European parliament seeks harmonised approach to health data sharing

Finding a compromise on EU pharmaceuticals reform before June’s European elections may prove to be impossible, but there is still hope for another key piece of health legislation, the European Health Data Space (EHDS).

Trilogue negotiations have begun after the Parliament adopted its position on 13 December, with the next round of talks expected to take place at the end of January. These will need to iron out disagreements around patient consent and the timeline for implementation.

The plan is to set up a secure infrastructure and common standards for sharing health data across the bloc. This would facilitate the primary use of data, supporting data exchanges between healthcare providers within countries and across borders and the secondary use of data by researchers and policymakers.

Under the plans, researchers and companies will require a permit from a national health data access body, to be set up in each member state, granting access to non-identifiable data for approved research projects.

During debates in Parliament, both opt-in and opt-out possibilities were weighed up as a way to give patients more control over their health records. Shadow rapporteurs proposed requiring patients to give consent each time their data are used, but this “would destroy the whole system”, co-rapporteur Tomislav Sokol (EPP) said following the vote in December.
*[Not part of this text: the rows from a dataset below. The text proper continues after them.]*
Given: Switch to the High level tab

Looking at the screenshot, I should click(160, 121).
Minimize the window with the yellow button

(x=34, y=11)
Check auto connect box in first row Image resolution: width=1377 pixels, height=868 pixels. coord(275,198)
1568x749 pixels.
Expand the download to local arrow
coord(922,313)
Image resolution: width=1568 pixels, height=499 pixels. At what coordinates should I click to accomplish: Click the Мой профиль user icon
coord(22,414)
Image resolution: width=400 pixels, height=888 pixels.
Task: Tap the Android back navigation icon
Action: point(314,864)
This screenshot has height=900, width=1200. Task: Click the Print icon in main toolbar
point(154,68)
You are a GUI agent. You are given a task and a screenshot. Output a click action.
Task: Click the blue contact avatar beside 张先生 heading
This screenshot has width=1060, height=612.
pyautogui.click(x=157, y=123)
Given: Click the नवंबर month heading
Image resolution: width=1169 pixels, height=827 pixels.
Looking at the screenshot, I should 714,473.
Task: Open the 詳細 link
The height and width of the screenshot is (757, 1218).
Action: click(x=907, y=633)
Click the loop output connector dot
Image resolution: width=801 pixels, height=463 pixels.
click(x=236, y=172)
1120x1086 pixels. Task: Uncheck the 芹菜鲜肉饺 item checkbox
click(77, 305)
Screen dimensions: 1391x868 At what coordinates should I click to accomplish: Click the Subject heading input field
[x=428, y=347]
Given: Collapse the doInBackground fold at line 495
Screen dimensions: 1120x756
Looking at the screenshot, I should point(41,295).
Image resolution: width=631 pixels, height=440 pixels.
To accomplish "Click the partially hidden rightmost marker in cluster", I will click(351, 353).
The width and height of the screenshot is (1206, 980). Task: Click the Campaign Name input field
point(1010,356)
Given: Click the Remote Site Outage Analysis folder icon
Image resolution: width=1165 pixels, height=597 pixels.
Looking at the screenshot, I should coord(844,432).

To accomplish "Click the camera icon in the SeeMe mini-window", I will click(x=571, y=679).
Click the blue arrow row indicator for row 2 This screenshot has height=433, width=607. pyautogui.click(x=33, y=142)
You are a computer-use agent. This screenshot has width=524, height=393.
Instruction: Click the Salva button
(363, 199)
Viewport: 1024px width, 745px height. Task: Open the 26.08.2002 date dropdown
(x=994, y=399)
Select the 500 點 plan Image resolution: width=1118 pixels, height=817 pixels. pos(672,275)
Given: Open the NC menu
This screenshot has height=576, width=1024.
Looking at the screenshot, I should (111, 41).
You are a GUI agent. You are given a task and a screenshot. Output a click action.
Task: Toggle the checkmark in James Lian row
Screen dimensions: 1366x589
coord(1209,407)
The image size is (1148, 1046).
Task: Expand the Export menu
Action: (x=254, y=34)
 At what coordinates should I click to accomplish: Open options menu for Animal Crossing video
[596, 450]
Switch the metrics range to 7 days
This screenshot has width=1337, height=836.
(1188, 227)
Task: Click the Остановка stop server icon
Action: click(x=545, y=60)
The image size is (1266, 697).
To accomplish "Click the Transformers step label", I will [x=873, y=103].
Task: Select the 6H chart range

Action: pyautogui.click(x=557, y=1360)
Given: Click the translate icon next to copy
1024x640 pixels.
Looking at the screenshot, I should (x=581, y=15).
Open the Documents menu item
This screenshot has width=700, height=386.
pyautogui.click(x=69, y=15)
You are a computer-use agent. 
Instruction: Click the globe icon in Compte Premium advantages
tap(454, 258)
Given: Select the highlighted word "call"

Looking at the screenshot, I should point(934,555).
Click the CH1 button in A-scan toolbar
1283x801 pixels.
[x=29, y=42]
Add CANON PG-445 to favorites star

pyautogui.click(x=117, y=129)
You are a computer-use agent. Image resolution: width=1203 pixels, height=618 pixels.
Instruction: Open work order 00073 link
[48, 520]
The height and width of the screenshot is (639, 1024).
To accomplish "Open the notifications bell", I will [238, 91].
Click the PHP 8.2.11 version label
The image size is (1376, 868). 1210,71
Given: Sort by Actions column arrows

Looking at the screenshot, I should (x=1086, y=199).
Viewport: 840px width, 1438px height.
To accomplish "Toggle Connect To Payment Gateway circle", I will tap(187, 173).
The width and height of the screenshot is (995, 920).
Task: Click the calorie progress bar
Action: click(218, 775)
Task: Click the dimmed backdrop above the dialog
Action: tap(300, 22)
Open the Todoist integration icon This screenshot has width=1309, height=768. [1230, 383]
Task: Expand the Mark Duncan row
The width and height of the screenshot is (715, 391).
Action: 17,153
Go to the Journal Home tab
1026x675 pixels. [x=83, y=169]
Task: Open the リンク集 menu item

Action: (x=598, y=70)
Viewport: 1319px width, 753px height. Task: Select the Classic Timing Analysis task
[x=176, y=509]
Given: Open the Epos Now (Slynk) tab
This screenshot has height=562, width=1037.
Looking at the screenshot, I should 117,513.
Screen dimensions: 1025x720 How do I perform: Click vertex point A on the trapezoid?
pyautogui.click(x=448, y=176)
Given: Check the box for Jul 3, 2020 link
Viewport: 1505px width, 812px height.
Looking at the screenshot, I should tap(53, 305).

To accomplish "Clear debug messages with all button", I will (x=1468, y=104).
MEPs finally settled on an opt-out option, requiring explicit consent only for certain sensitive types of data, such as genetic and genomic information.

The Council also backs an opt-out system. The question of whether each member state can define how it implements that option will be a “major issue” during negotiations, Sokol said. He believes a harmonised approach is necessary to ensure the pool of data available for research is representative of the EU as a whole.

Rare diseases

However the issue of consent is handled there is still need for more discussion around security safeguards when it comes to de-identifying data, says Jelena Malinina, data director at the rare diseases patient group EURORDIS.

“These are just buzzwords. For the moment, there is no clear methodology on what is considered strong anonymisation or pseudonymisation,” she said.

Surveys by EURORDIS show rare disease patients are overwhelmingly in favour of data sharing, but they are less willing to share their data for commercial purposes.

A better balance is needed between innovation and patient rights, Malinina said. Rare disease patients or their parents are often willing to do anything to promote research. “When we are healthy, we are much more privacy oriented,” she said.

Despite these reservations, the proposal represents a “great advancement.” Common standards for data processing should increase data quality and make it more accessible for a variety of purposes.

This is particularly important in the case of rare diseases, where the small patient populations mean there is limited expertise and often people wait years for a diagnosis. It also means there could be enough patients to run properly powered clinical trials of drugs and devices.

The main issue currently is that the way data is encrypted and processed is not harmonised across the EU, making cross-border data sharing difficult. It is crucial that the new standards are mandatory, “otherwise, there is no point to this law,” Malinina said.

She warned that member states will continue to have significant freedom to decide how to organise research, particularly for genetic data. “This is at times linked with national security, which is 100% a competence of the member states.”

Increased data sharing could make drug development more efficient, by reducing the need to replicate failed clinical trials, said Alexander Natz, secretary general of the European Confederation of Pharmaceutical Entrepreneurs (EUCOPE). “A lot of those failures are also due to the fact that we were not able to learn from the mistakes of others,” he said.

Data protection rules need to provide more flexibility for research purposes, he added, while the EHDS should provide a solution to a lack of infrastructure and interoperability when it comes to sharing data.

MEPs inserted an amendment saying the use of real-world data gathered after a drug has been approved should be encouraged. Natz says this is also crucial.

A compromise will need to be found on the timeline. The Council wants to allow five to seven years for registering data after a two-year implementation period, meaning the EHDS would only be fully operational nine years after its adoption, which is too long in the Parliament’s view.

Malinina though argues nine years is not so long for such an “enormous change to the system”, which will require significant time and resources and changes to national laws as countries adapt to the new standards. She says practical details such as which third party will certify the electronic health record systems, and whether they have the resources to do so, will make or break the EHDS.

The Council text also includes a provision allowing member states to impose additional limitations on the primary use of data in cross-border situations, which Sokol claims is contrary to freedom of movement and which could stand in the way of a quick agreement.